To see this, Xu and Harvey looked at the odds of winning for the next bet placed by gamblers on winning streaks and losing streaks. Gamblers on winning streaks became more conservative and started betting on races and games with better odds of winning, acting as though they believed that their luck was going to run out. Gamblers on losing streaks became more risk seeking, and started betting more on long shots, apparently believing in the classic gambler’s fallacy that their luck would have to turn around sometime soon.
The following chart shows this behavior. The odds against winning for gamblers on a losing streak with length indicated by the horizontal axis are shown on the dashed line with triangle markers, and the odds against winning for gamblers on a winning streak are shown on the solid line with circle markers. Higher odds against means a smaller chance that the bet will win.
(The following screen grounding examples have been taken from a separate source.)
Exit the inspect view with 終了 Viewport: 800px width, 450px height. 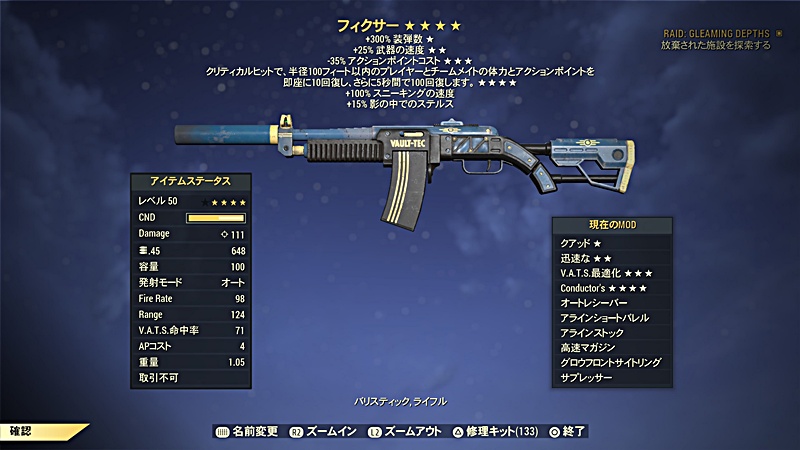pyautogui.click(x=566, y=432)
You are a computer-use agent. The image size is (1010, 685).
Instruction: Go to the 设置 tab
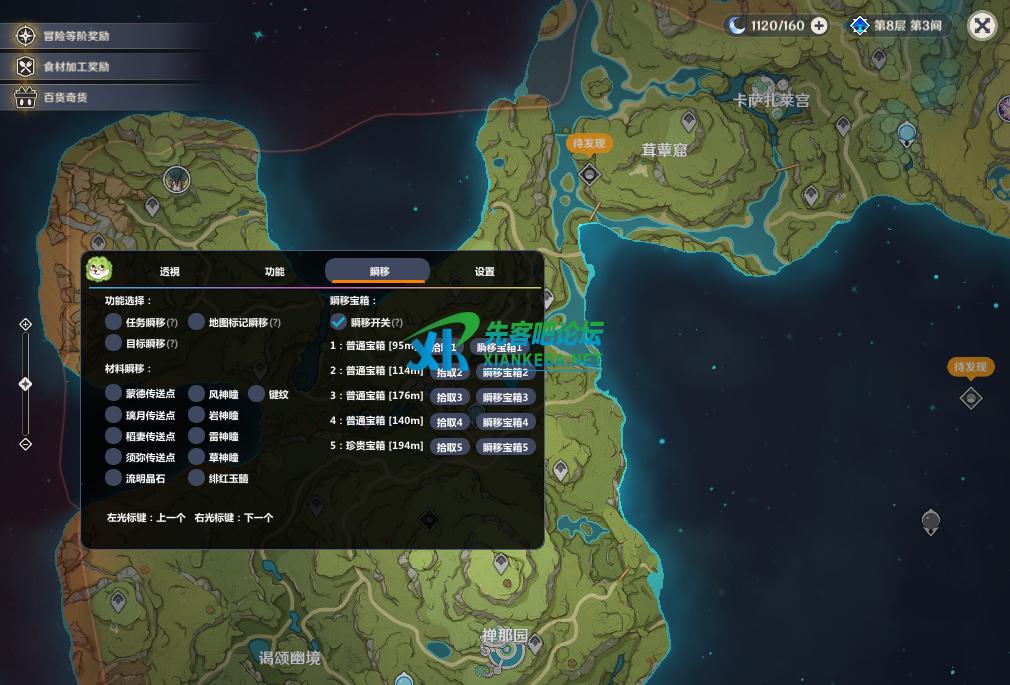[x=484, y=271]
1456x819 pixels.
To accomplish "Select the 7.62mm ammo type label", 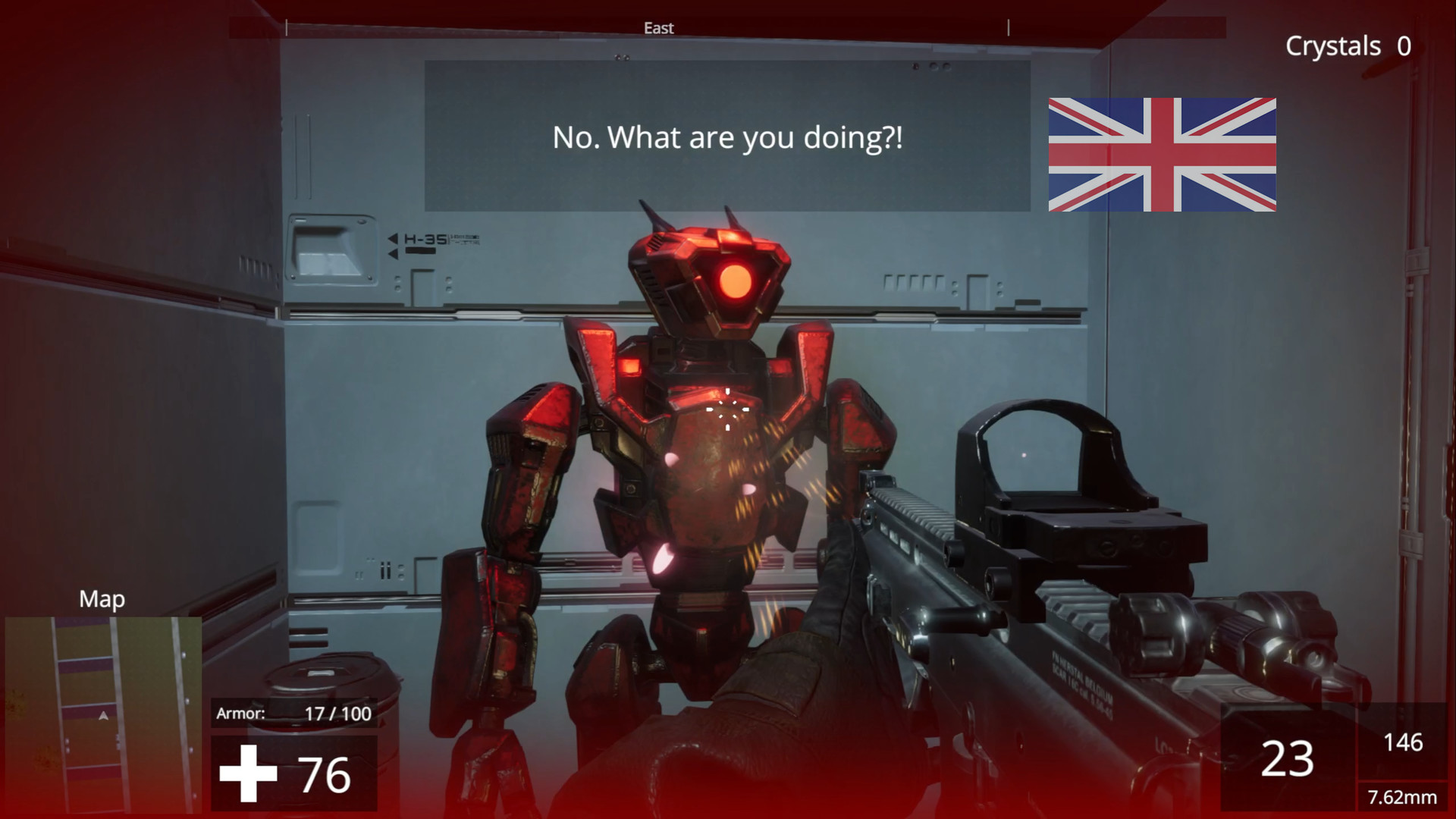I will pyautogui.click(x=1402, y=799).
Players on losing streaks went for riskier and riskier bets, taking bets with higher odds against in the hope that a big payoff would make up for their losses. Players on winning streaks went in the opposite direction and made bets that were more likely to win as their streaks went on.
This behavior could explain the hot-hand effect. If players on winning streaks are taking more likely bets, then that could lead to the streaks continuing. If players on losing streaks are taking riskier bets, then that could lead to their losing streaks continuing.
The interesting part of this is that the gamblers appear to be behaving as though they believe in the gambler’s fallacy, that winning or losing a bunch of bets in a row means that the next bet is more likely to go the other way. Their reactions to that belief — with winners taking safer bets under the assumption they’re going to lose and losers taking long-shot bets believing their luck is about to change — lead to the opposite effect of making the streaks longer.